EXCERPT TO READ ->
• • • •

Kushima Castle (玖島城, Kushima-jō), also known as Ōmura Castle (大村城, Ōmura-jō) from its location, is a Japanese castle located in Ōmura, Nagasaki Prefecture, Japan.

==History==
Kushima castle is built on a peninsula extending into Ōmura Bay. Kushima Castle was the ancestral home of the Ōmura clan, having first been constructed in the Kamakura period by descendants of Fujiwara no Sumitomo. It was the base of Kirishitan daimyō Ōmura Yoshiaki (1568–1615), who assisted Toyotomi Hideyoshi in securing control of Kyūshū. After Hideyoshi's death and the Battle of Sekigahara, the Ōmura clan was confirmed by shōgun Tokugawa Ieyasu as a tozama han with revenues of 27,000 koku in their ancestral territories. The Sengoku period castle of 1598 was rebuilt in 1614 by Ōmura Sumiyori per plans draw up by noted castle designer Katō Kiyomasa. After the start of the national isolation policy and the persecution of the Japanese Christians, many local Christians were herded into the grounds of Ōmura Castle and forced to take poison in 1616. Ōmura Sumiyori himself was poisoned in 1619.

• • • •

EXERCISE BRIEF -> Reproduce the following portion of the text on Kushima Castle verbatim, starting at "Kushima Castle (玖島城, Kushima-jō), also" and ending at "Nagasaki Prefecture, Japan.".

DATASET ENTRIES ->
• • • •

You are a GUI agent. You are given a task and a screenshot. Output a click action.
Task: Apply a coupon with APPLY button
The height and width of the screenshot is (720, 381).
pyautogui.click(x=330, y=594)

• • • •

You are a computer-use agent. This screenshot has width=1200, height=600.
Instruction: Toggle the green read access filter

• • • •

SOLUTION TO THE EXERCISE ->
Kushima Castle (玖島城, Kushima-jō), also known as Ōmura Castle (大村城, Ōmura-jō) from its location, is a Japanese castle located in Ōmura, Nagasaki Prefecture, Japan.